WORK INSTRUCTIONS ->
Only the number is wanted: state how many lines of the data below contain the word "target".
** EXERCISE INPUTS follows **
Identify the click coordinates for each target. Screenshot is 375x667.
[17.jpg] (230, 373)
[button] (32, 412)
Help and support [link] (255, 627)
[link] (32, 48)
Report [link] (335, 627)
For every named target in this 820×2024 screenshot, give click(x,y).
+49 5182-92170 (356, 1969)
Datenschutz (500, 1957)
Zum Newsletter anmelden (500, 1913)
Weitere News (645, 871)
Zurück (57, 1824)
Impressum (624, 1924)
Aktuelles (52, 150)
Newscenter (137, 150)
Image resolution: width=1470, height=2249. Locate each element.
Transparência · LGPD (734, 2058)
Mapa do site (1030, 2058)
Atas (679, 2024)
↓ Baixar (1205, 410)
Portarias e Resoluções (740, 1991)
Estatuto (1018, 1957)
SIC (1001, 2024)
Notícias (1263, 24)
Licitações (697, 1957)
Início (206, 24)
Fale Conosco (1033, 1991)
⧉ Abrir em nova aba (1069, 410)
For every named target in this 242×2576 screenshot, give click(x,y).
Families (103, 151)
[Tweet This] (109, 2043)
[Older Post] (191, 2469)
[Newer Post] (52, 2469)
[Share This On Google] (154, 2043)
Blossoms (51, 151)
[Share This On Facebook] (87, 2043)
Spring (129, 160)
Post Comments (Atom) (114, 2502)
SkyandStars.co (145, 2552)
** End of EXERCISE INPUTS **
THE ANSWER ->
3